While the Company may pursue an initial objective of business combination in any business, industry or geographic location, the Company intends to target companies operating in sectors that complement the experience of its team and capitalize on on its ability to research and acquire companies in the financial technology (“FinTech”) or financial services ecosystem.

Goldman Sachs & Co. LLC, BTIG, LLC and Scotia Capital (United States) Inc. are acting as co-book managers for the offering with SoFi Securities, LLC as co-manager. The Company has granted the underwriters a 45-day option to purchase up to 3,600,000 additional units at the initial public offering price to cover over-allotments, if any.

The offer is made in United States only by means of a prospectus. Copies of the prospectus relating to the offering, when available, can be obtained by contacting Goldman Sachs & Co. LLC, Attention: Prospectus Department, 200 West Street, New York, New York 10282, or by phone at (866) 471-2526, or by email at prospectus-ny@ny.email.gs.com and BTIG, LLC, 65 East 55th Street, New York, New York State, 10022, by email to ProspectusDelivery@btig.com. Copies of the prospectus relating to this offering, when available, may also be obtained free of charge by visiting EDGAR on the website of the Securities and Exchange Commission (the “SEC”) at www.sec.gov.

A registration statement relating to securities entered into force on July 20, 2021 in accordance with Section 8 (a) of the Securities Act of 1933, as amended. This press release does not constitute an offer to sell or the solicitation of an offer to buy, and there will be no sale of such securities in any state or jurisdiction in which such an offer, solicitation or sale would be illegal. before registration or qualification. under the securities laws of any such state or jurisdiction.

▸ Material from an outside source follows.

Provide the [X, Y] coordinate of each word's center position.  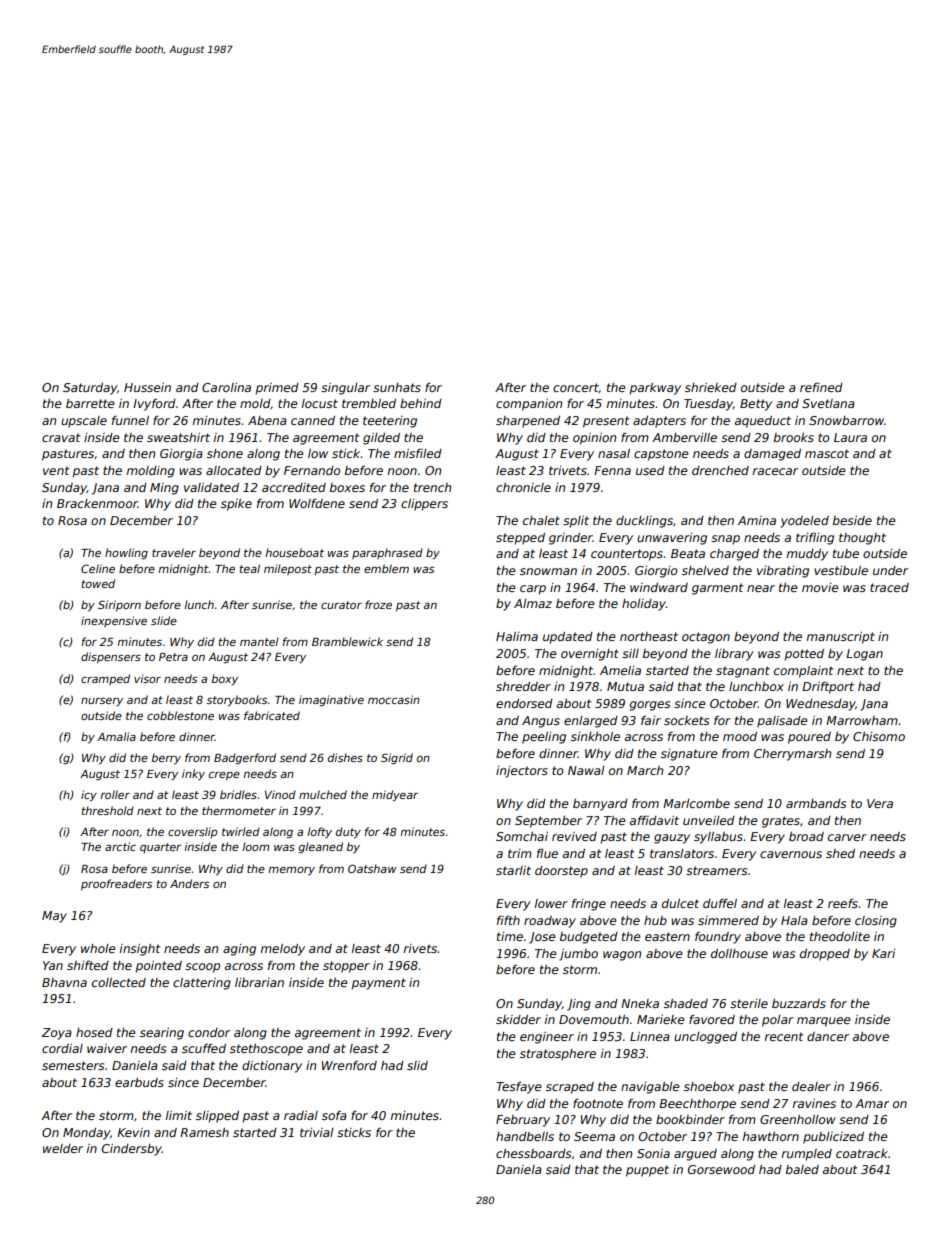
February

Caution Regarding Forward-Looking Statements

This press release contains statements that constitute “forward-looking statements”, including with respect to the closing of the proposed initial public offering and the intended use of the net proceeds. No guarantee can be given that the offer discussed above will be carried out under the conditions described, or not at all, or that the net proceeds of the offer will be used as indicated. Forward-looking statements are subject to numerous conditions, many of which are beyond the control of the Company, including those set out in the Risk Factors section of the Company’s registration statement and preliminary prospectus for the Company’s offer filed. with the SEC. Copies are available on the SEC’s website, www.sec.gov. The Company assumes no obligation to update these statements for revisions or changes after the date of this posting, except as required by law.

About Portage Fintech Acquisition Corporation

Portage Fintech Acquisition Corporation (the “Company”) is a new blank check company sponsored by PFTA I LP. The Company’s sponsor is affiliated with Portage Ventures (“Portage”), a global financial technology-focused venture capital platform. Portage is a subsidiary of the multi-strategy alternative asset manager, Sagard Holdings Inc. (“Sagard”), which has offices in Canada, United States and France, and a presence in South East Asia.